── DATA FOR PROCESSING ──

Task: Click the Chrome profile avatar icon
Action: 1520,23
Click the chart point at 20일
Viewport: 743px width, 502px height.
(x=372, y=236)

───

YOUR GOAL: Copy out every one of the lines above verbatim, keeping their original order and leaving nothing altered.

FINAL ANSWER:
Task: Click the Chrome profile avatar icon
Action: 1520,23
Click the chart point at 20일
Viewport: 743px width, 502px height.
(x=372, y=236)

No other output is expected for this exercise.